Eyes

Traumatic Iridodialysis From an Airsoft Pellet in an Aviator

SOLOMON M. PEARCE, DO
Dallas, Texas

corneal abrasion

“You’ll shoot your eye out!” the classic warning to Ralphie Parker in the 1983 movie A Christmas Story elucidates the danger of BB guns, but somehow that caution has not transferred to Airsoft guns. Although Airsoft pellets are not as damaging as BBs, physicians should be aware of the significant ocular trauma these pellets can inflict on their patients.1-5 Airsoft guns are gas- or spring-powered replicas of real firearms capable of reaching velocities of 74.9 m/s.5 Case reports and laboratory studies have found injuries from Airsoft pellets to include hyphema, corneal abrasion, epithelial edema, traumatic mydriasis, iridodialysis, damage to the trabecular meshwork, cataracts, commotio retinae, retinal hemorrhage, and globe rupture.1-5

CASE REPORT

A 29-year-old man presented to the emergency department with acute onset of left eye pain and degraded visual acuity after being shot in the eye with an Airsoft pellet while having a “toy gun fight.” On gross inspection, there was a “D”-shaped pupil with iridodialysis from the seven o’clock to nine o’clock positions of his left eye. Slit lamp examination and fluorescein staining revealed a large corneal abrasion, corneal edema, and acute iritis (Figure 1). His visual acuity was degraded from his baseline 20/20-0 to 20/50.

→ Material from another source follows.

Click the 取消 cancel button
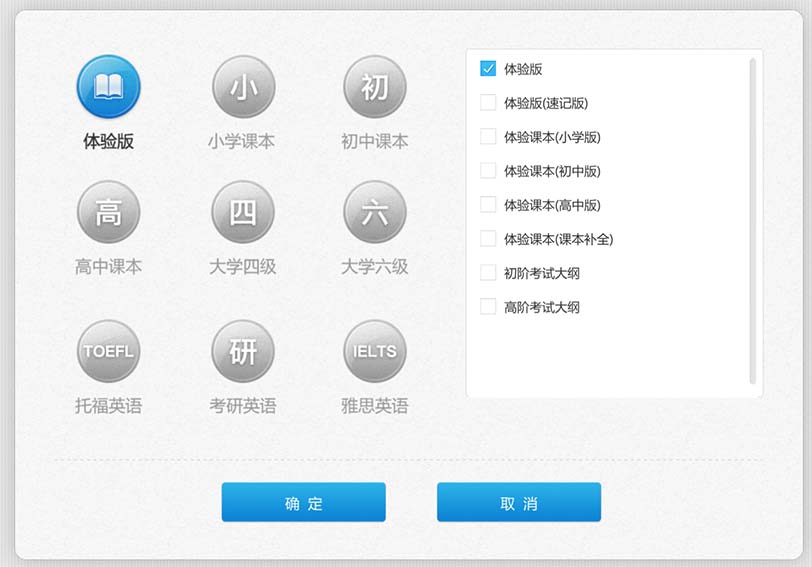The height and width of the screenshot is (567, 812). coord(518,502)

Initially, he was treated with oral pain medication for his discomfort, and a combination corticosteroid/antibiotic eye ointment to treat the iritis, edema and to reduce the likelihood of infection. On post-trauma day 1, a mydriatic/cycloplegic agent and an additional corticosteroid eye drop were added to hasten the resolution of the corneal edema and iritis. Over the next two weeks, the patient’s medications were tapered off, and he had complete resolution of the iritis, the corneal edema, and the corneal abrasion (Figure 2). The patient denied monocular diplopia, but did note some ghosting of images and some extraneous light through the gapping of the iris periphery, particularly at night (Figure 3). These sequelae left him “Not Physically Qualified” to perform his job as a professional aviator. After reviewing the options that would allow him to return to the cockpit, the patient opted for an opaque prosthetic contact lens rather than surgical correction (Figure 4).

pupillary defect

DISCUSSION

This case highlights not only the physical damage Airsoft guns can cause, but also the significant secondary effects that this damage can have on our patients’ lives. The patient in this case would have lost his career if a viable solution had not been found to compensate for the permanent effects from his “toy gun fight.” After stabilization of his vision was achieved through medication, the remaining sequelae and his desire to return to the cockpit as soon as possible drove his decision to use a prosthetic contact lens.6-8

In his case, cosmesis was not the primary outcome desired and thus the black-ringed lens was selected to obscure any aberrant light entry (see Figure 4). In addition to office-based ocular examinations, the patient was required to perform flight simulator testing to ensure there was no impact on his ability to safely fly his aircraft. He has since returned to flying without incident.

iris defect

So in this holiday season when there may be more than Red Ryder Air Rifles floating around, prepare your patients and staff for the possible consequences these toys may bring.

References

1. Ramstead C, Ng M, Rudnisky CJ. Ocular injuries associated with Airsoft guns: a case series. Can J Ophthalmol. 2008;43(5):584-587.
2. Kennedy EA, Ng TP, Duma SM. Evaluating eye injury risk of Airsoft pellet guns by parametric risk functions. Biomed Sci Instrum. 2006;42:7-12.
3. Saunte JP, Saunte ME. 33 cases of airsoft gun pellet ocular injuries in Copenhagen, Denmark, 1998-2002. Acta Ophthalmol Scand. 2006;84(6):755-758.
4. Endo S, Ishida N, Yamaguchi T. Tear in the trabecular meshwork caused by an airsoft gun. Am J Ophthalmol. 2001;131(5):656-657.
5. Fleischhauer JC, Goldblum D, Frueh BE, Koerner F. Ocular injuries caused by Airsoft guns. Arch Ophthalmol. 1999;117(101):1437-1439.
6. Roller RA, Almond NB. Anderson W. Traumatic iridodialysis in a student naval aviator applicant. Aviation Space & Environmental Medicine. 2005;76 (2):147-150.
7. Richards JC, Kennedy CJ. Sutureless technique for repair of traumatic iridodialysis. Ophthalmic Surg Lasers Imaging. 2006;37(6):508-510.
8. Migneco MK. Contact lens management of aniseikonia and photophobia induced by trauma. Eye Contact Lens. 2005;31(6):252-253.